Vers 12 h 30, le passage est soudain libéré. Les black blocks, désormais au premier rang, s'avancent rapidement, parfois rejoints par de jeunes Strasbourgeois. A leur arrivée dans le quartier du port du Rhin, aucun service d'ordre ne les canalise vers le point de rassemblement où des prises de parole sont prévues. Policiers et gendarmes mobiles, omniprésents dans la matinée pour veiller sur les chefs d'Etats, sont désormais totalement absents. Certains manifestants savent déjà que 7 000 militants allemands sont bloqués de l'autre côté du pont de l'Europe.
Peu après 13 heures, le poste de douane est attaqué à coups de pavés et incendié. Des hélicoptères survolent la scène, mais personne n'intervient. Pendant près d'une heure et demie, le quartier semble totalement livré aux casseurs, qui mettent le feu à la pharmacie, puis à l'hôtel. Les lacrymogènes ne les dispersent que vers 14 h 20. La foule pacifiste rassemblée à 300 mètres de là est elle aussi bombardée de lacrymogènes. Les black blocks s’y infiltrent, contournant une chaîne humaine inefficace improvisée dans la précipitation. La manifestation s'ébranle dans la confusion, pour fuir l'assaut policier. Le speaker demande aux personnalités et aux pacifistes de se mettre en tête de cortège. Mais tout le monde se lance en ordre dispersé. Le Nouveau Parti anticapitaliste (NPA) marche au pas de charge, Besancenot en tête, pour doubler le cortège par la droite.
Souricière
Les gens suffoquent et renversent des barrières pour se ménager des passages vers le début du parcours, raccourci des deux tiers par rapport au plan initial et lui aussi totalement improvisé. En à peine une heure, la foule revient près du point de départ, où l'incendie de l'hôtel Ibis fait rage. CRS devant, CRS derrière. Une souricière.

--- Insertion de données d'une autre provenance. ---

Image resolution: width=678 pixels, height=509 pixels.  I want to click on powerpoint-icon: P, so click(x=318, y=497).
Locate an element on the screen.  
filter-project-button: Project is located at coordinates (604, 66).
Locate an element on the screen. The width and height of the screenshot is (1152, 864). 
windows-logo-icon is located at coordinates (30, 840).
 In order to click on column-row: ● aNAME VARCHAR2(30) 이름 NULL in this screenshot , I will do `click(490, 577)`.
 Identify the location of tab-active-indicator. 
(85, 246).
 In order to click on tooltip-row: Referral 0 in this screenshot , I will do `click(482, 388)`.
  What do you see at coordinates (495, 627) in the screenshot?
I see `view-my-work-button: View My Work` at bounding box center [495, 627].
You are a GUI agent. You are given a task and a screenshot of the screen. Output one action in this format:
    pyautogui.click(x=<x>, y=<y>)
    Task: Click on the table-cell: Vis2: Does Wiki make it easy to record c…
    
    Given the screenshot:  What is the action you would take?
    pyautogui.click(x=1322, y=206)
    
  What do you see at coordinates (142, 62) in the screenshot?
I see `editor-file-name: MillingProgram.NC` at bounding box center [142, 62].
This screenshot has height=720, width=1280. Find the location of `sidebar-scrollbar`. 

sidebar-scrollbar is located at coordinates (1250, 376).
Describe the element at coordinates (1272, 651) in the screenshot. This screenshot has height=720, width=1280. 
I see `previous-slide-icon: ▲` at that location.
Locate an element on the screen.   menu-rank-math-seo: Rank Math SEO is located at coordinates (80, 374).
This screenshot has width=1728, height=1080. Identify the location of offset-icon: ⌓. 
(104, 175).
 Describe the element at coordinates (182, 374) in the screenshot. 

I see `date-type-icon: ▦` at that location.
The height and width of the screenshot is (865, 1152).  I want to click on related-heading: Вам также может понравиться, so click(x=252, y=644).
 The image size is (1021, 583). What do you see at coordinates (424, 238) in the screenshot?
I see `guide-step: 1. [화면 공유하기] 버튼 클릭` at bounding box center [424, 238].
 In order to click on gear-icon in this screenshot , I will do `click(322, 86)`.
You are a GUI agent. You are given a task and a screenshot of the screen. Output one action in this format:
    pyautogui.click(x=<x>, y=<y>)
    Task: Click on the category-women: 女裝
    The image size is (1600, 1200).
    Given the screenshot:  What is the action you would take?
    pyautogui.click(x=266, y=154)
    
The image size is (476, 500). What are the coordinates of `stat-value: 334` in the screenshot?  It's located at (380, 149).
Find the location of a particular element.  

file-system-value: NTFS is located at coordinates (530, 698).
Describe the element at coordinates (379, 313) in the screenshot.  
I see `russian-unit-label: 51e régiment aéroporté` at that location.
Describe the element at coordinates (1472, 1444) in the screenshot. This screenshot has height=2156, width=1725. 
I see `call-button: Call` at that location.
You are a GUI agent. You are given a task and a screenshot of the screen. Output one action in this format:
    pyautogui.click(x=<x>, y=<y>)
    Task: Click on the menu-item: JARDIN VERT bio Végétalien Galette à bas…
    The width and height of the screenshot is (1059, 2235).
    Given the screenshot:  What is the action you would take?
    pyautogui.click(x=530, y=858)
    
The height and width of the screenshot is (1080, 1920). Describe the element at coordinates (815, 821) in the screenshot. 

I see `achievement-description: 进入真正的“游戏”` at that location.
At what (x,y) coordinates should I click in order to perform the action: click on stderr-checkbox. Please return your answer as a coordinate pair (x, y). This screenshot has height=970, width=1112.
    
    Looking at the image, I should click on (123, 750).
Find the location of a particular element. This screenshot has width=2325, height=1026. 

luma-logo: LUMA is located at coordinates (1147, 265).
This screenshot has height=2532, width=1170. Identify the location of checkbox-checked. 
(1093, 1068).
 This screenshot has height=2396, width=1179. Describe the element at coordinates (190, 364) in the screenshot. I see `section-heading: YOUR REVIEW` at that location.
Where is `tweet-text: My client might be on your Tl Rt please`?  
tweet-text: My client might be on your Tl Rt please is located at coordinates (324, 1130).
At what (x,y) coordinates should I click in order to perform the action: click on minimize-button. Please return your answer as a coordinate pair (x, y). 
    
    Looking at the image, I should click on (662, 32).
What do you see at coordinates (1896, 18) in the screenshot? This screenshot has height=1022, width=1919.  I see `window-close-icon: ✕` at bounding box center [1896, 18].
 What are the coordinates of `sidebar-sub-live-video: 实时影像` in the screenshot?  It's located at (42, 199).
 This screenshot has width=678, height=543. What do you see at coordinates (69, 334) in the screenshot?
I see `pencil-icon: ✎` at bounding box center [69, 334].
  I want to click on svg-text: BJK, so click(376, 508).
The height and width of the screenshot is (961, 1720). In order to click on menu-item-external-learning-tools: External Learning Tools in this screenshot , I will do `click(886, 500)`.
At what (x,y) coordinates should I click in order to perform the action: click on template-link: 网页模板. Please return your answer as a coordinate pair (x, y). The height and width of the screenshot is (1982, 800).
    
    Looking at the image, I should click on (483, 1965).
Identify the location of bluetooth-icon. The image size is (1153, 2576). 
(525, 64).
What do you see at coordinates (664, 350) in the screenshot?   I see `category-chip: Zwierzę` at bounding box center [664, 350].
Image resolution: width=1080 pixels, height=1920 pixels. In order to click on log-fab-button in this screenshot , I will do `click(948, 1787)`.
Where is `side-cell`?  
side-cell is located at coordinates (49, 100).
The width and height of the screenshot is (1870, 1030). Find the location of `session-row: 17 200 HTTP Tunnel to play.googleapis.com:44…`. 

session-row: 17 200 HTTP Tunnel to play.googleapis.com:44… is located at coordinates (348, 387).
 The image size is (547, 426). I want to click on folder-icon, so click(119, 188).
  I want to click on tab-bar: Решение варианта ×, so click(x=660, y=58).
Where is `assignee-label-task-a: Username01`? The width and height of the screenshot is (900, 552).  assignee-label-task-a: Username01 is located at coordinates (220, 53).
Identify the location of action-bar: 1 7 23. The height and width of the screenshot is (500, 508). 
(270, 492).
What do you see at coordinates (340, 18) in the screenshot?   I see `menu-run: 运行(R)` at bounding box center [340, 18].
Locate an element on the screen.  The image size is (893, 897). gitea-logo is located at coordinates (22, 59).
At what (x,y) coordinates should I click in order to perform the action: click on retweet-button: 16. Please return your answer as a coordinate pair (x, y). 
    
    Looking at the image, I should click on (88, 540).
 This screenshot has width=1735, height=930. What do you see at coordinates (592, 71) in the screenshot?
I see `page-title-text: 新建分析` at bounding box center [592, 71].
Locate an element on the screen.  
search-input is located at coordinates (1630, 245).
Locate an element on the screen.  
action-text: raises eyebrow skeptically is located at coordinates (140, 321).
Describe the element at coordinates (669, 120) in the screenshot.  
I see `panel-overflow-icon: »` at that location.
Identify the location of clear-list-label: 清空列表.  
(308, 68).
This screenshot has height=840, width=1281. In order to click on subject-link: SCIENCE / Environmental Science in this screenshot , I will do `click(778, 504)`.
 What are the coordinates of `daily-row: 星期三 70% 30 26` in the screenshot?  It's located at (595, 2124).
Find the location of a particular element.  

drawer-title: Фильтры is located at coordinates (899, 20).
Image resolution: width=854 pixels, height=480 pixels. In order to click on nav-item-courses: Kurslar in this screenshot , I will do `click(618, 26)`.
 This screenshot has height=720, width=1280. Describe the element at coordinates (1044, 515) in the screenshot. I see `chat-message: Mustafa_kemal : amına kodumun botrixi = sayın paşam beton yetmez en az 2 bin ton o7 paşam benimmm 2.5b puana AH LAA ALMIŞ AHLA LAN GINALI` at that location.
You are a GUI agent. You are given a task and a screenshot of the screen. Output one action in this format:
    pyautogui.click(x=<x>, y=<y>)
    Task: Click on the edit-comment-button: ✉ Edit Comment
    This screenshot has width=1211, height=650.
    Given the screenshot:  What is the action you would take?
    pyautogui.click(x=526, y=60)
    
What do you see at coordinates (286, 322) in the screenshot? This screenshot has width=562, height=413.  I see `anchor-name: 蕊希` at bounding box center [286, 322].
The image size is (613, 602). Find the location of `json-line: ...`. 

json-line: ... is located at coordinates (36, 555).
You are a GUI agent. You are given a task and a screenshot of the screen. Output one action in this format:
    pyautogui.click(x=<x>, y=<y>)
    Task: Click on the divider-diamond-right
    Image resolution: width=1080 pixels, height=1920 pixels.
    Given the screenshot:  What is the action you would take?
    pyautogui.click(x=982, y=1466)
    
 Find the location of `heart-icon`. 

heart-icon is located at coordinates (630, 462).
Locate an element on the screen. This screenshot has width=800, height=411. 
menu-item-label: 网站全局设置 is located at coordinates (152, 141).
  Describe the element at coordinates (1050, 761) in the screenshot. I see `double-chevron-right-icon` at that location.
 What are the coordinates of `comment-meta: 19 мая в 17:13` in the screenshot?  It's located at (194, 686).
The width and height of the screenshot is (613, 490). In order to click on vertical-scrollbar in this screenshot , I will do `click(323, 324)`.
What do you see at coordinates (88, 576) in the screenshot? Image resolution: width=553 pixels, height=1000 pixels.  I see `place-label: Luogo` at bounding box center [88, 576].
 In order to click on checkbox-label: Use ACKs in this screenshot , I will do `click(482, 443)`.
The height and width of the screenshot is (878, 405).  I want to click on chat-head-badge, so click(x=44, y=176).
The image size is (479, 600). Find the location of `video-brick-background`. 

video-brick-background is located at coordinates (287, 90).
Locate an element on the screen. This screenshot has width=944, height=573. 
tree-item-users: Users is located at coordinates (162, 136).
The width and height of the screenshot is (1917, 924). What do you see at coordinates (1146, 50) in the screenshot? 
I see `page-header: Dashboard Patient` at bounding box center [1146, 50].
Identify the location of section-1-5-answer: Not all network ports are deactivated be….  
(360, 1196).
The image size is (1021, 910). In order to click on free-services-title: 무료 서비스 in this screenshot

Longtemps, rien ne bouge. Sauf les black blocks. Ils montent deux barricades, l'une avec un stock de palettes, l'autre avec deux wagons poussés en travers de la route. Seuls quelques cortèges (NPA et mouvements libertaires) parviennent à s'organiser pour éviter d'être infiltrés par les casseurs. Ceux-ci remontent vers l'avant de la manifestation, où les forces de l'ordre sont bizarrement retranchées derrière une voie ferrée surélevée, qui offre à la fois un poste d'attaque et une réserve inépuisable de projectiles ramassés sur le ballast. Des manifestants pacifistes sans expérience de ce type de situation tentent de s'interposer. Sans succès. Les CRS répliquent avec des lacrymogènes qui arrosent la tête de cortège, créant un mouvement de panique dans la foule qui cherche à fuir, mains en l'air. Quand le calme revient et que la manifestation se disperse, les bacs à fleurs regorgent de vêtements noirs. D'autres ont été jetés près d'un terrain vague et incendiés. Les black blocks s'en sont séparés pour ne pas se faire interpeller.
Hier soir à 20 heures, seules douze personnes étaient en garde à vue suite aux événements de samedi, dont deux suspectées de l'incendie de l'ancien poste de douane. Au moins quatre d'entre elles devraient être jugées aujourd'hui.